Difficult to follow up

In Melusi, the follow-up is particularly important. The protocol also includes the screening and treatment of other conditions such as diabetes, TB, and HIV. Despite this, the interruption in regular visits means less consistency in care. “It’s difficult for us to follow them up, what is the progress, what is happening,” says the team’s nurse coordinator, Sister Mulalo Julia Mukwevho.

The screening protocol and the COPC’s overall work during the pandemic have included a focus on food insecurity and nutrition. Mukwevho says that their model usually ensures that the CWHs know where the biggest needs in the community are, but that the need for food is widespread now.

Hope Simango, a resident waiting in line for the clinic, confirms this is a particular need. “This coronavirus is too bad. It makes us suffer because we don’t have enough food at home, we don’t eat.” Food packages have been handed out to a variety of residents, especially those isolating or those households identified as particularly vulnerable.

A community healthcare worker sits outside of the Melusi container clinic ready to screen patients.

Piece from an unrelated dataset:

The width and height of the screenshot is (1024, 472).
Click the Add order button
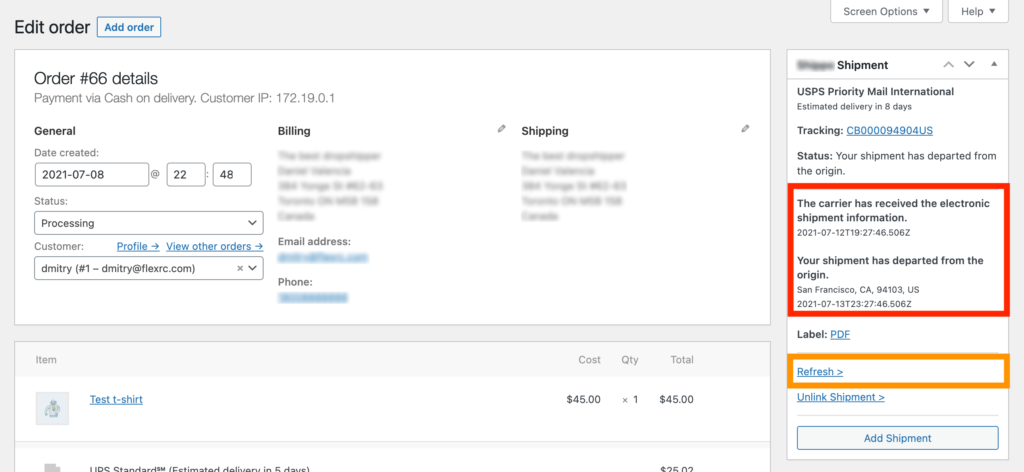pyautogui.click(x=129, y=27)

PHOTO: Elna Schütz/Spotlight

Meyer focuses on continuing primary care in Melusi, even when this means adaptation or not meeting the normal expectations, because she was highly concerned about the long-term effects of the lockdown and pandemic, which she says she is already starting to see across her work.

She tells a story from another COPC site of a pregnant woman who attempted committing suicide because she was worried about the future of herself and her baby. “People are stuck,” says Meyer. “We had women trying to abort at home because we didn’t have contraceptives for a couple of months and then we used some of the food drive money to buy contraceptives so that we can just continue those services because people get desperate and this is due to the side effects, the ripple effects, of what’s happening during lockdown and during COVID.”

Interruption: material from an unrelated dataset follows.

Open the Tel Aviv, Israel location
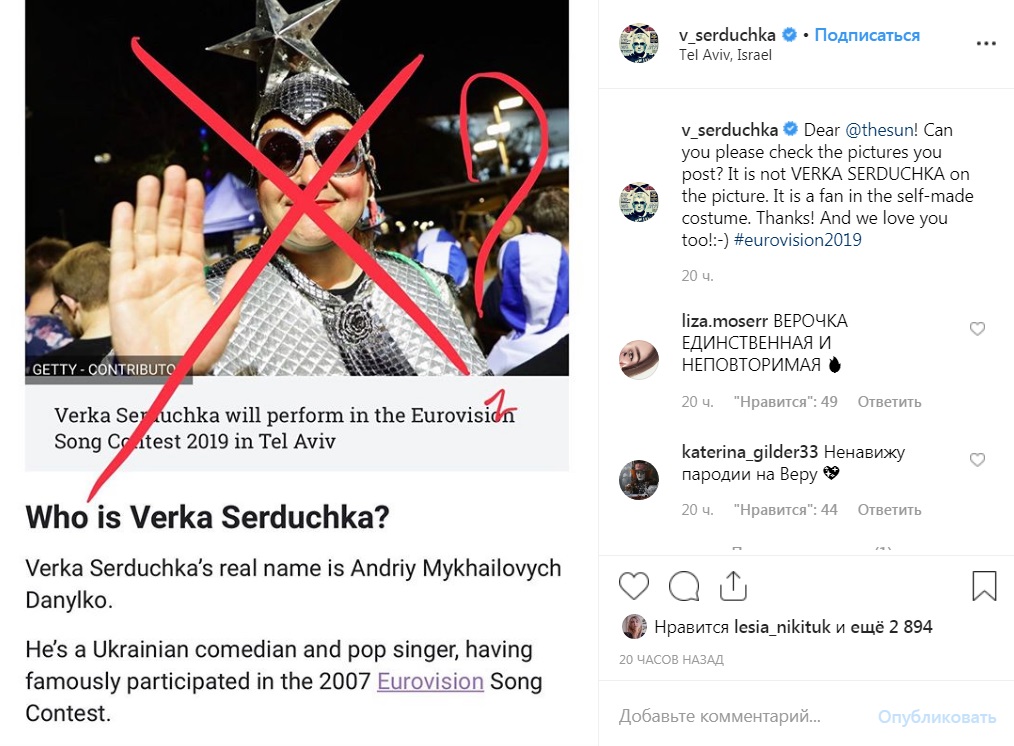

Meyer says the effects have also extended to the team of CHWs, who are taking strain and may feel exposed. Yet, the team continues its services, including maternal and child health and the management of chronic illnesses. Nutritional supplementation for children is still being given, with a reduction in progress assessments.

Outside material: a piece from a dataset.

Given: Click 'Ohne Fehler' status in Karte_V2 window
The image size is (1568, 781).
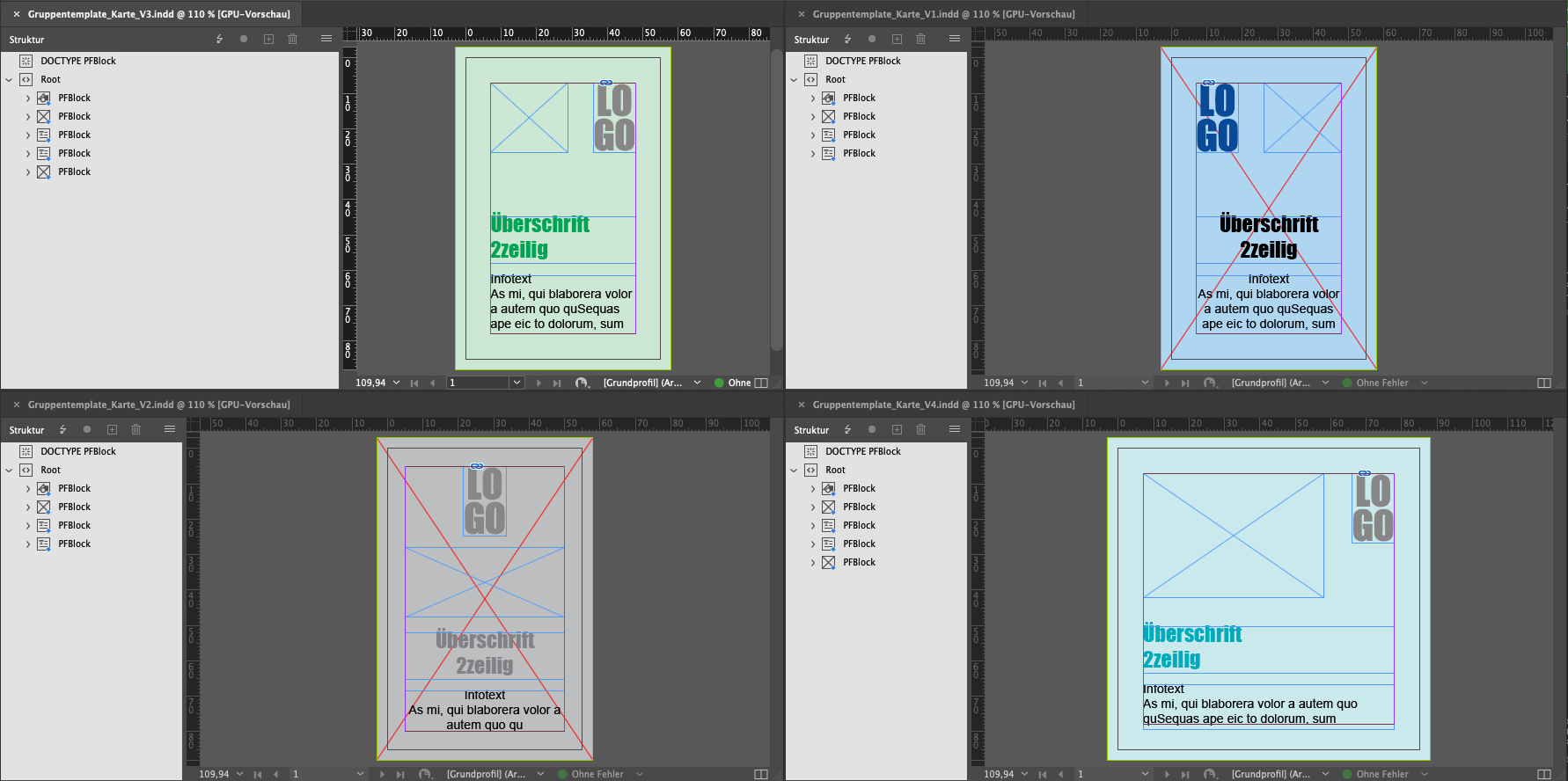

“COVID has in many ways surfaced what we’ve known all along that we need more sustainable solutions,” says Meyer.  For instance, while she acknowledges the need for food drives during COVID, Meyer says a sustainable food system linked to clinics is needed. Amongst others, she is planning a training centre for Melusi that will include focus on early learning support and nutrition.

Melusi is just one example of hundreds of small communities in the country who are being affected not only by COVID-19 but also by the resulting negative health effects and limited access to care. Healthcare workers like the UP team are being challenged and have to adjust. “Even if we must walk through the mountains or cross the rivers, as long as at the end of the day we have assisted someone and brought change and good health,” says Mukwevho.